One Woman's Life in the 20th C.

Evelyn on one of her last Christmases
Evelyn Frances Gustafson Eggebroten died on April 9, 2008.

She fought the good fight--many of them.  

When she was born on March 12, 1919, women did not yet have the right to vote in most of the United States of America.

When she died, a woman was a serious candidate for the presidency.

Less than a year after she was born, the 18th Amendment prohibited the sale and distribution of intoxicating beverages.

She grew up under Prohibition, saw it end when she was 14 years old, and eventually married a man who turned out to be addicted to alcohol.

Though her parents only had high school diplomas, she attended college during the Depression years, eventually earning a B.S. and an M.S. at the University of Colorado.  Her undergraduate years were interrupted first to earn money in a grocery store in Telluride and later to serve in World War II.  
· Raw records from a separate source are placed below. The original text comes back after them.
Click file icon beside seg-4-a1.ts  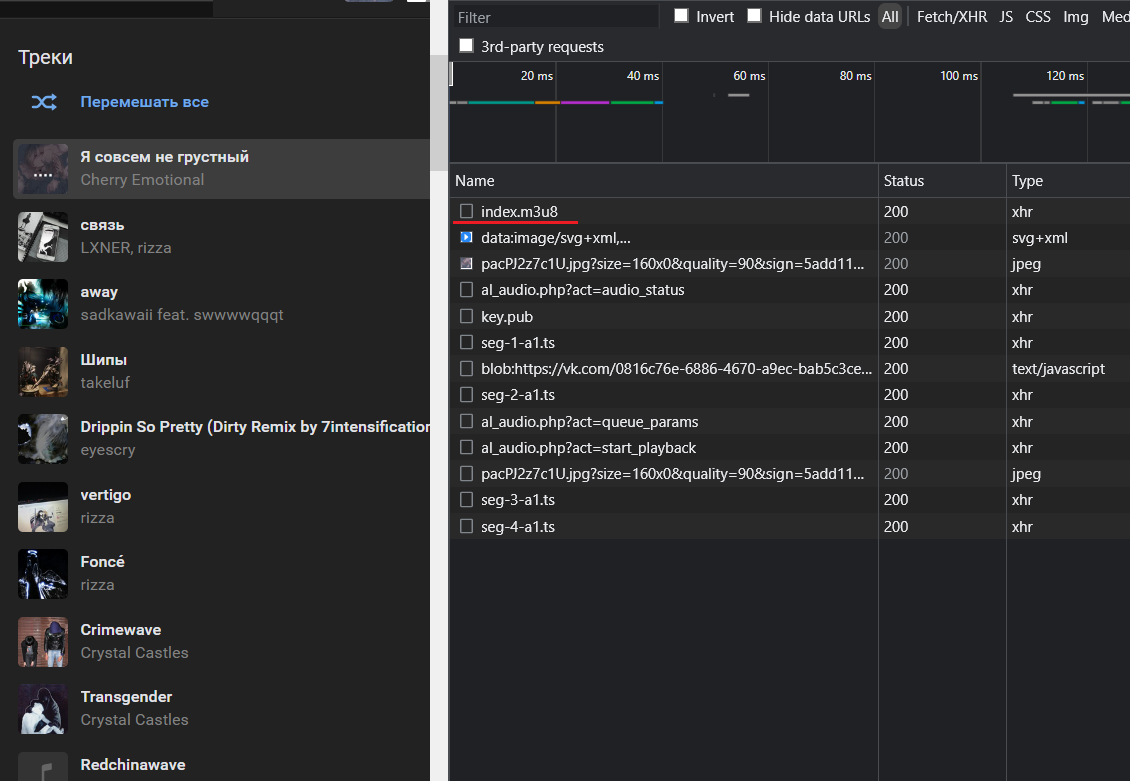coord(466,526)
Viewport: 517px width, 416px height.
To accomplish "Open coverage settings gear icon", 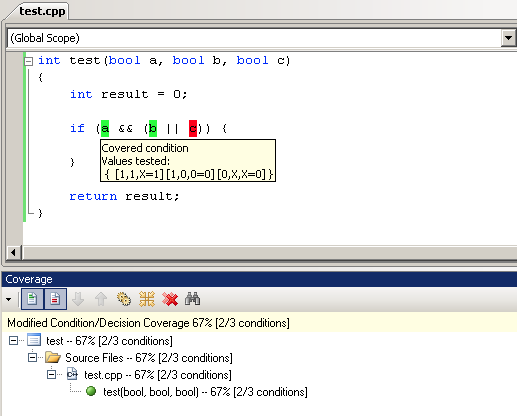I will pos(124,299).
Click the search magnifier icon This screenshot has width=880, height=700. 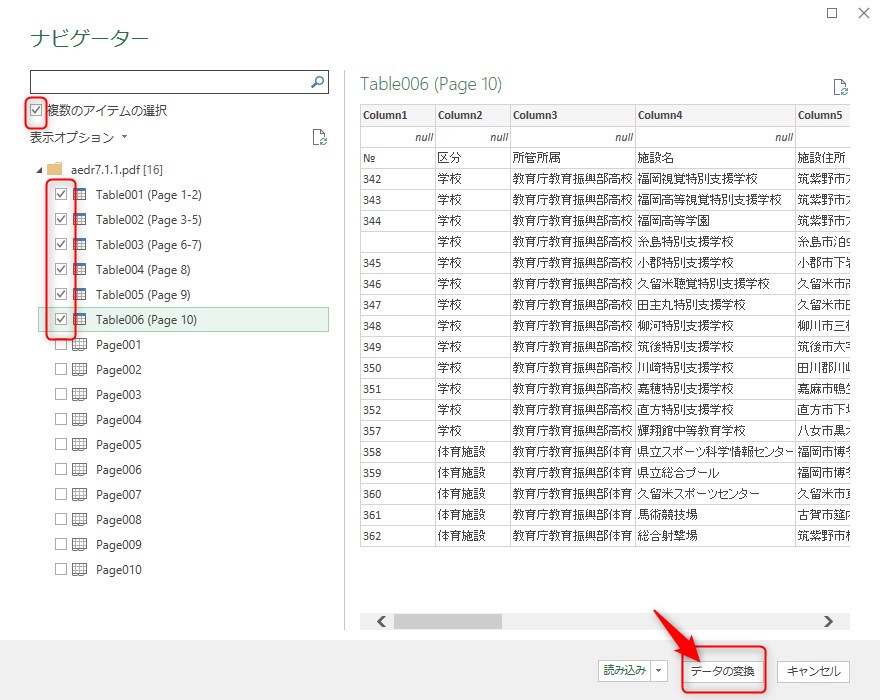tap(318, 82)
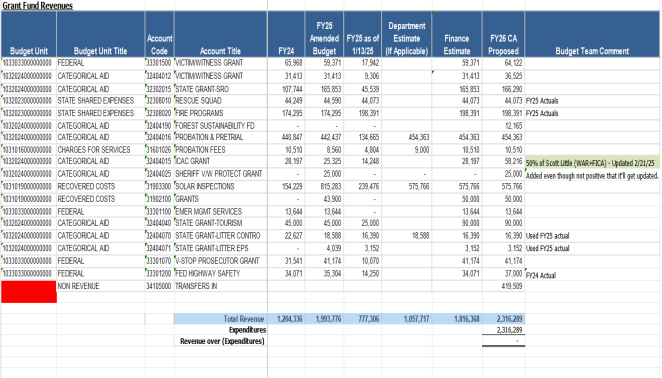Select the Total Revenue label cell
Image resolution: width=662 pixels, height=378 pixels.
220,319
She entered one of the few professions open to women, nursing.  It became her passion as well as her means of surviving economically and having the means to send her four children to private colleges.  She taught nursing for 14 years at the University of Maryland.

Like her three brothers, she enlisted in the Armed Services after the War began, and all four survived the war.

Being a "working mother" in the 1950s meant facing disapproval, but she transmitted her dreams to her sons as well as her daughters.  

She loved being a Navy nurse in California during World War II, and her son Jim became a naval officer.  Her son Bill became a doctor and surgeon.  

Her daughter Emily became a physical therapist and later a Presbyterian pastor, a profession just opened to women in 1956.

Her daughter Anne inherited the feminist bug, perhaps from all Evelyn's tales about egotistic and bumbling doctors.  "He thought he was God's gift to woman," she sometimes said about one doctor or another.

She loved babies and lived to see four grandchildren from Bill, five from Emily, three from Anne. and two from Jim.  

She stayed in a difficult marriage and became a widow at the age of 74.  She suffered from Alzheimer's in her last 9-10 years and survived six years in various levels of care: independent living, assisted living, and memory care. 

She resented being impaired and decided to push her walker into a busy street to end her life, but the plot was foiled.  Four years later she died gracefully, saying accurately "I won't be here tomorrow."

Today marks five years since she "laid down her sword and shield."  

Mother, your achievements over nearly a century sustained this country, marked progress for women, and live on in your children and grandchildren.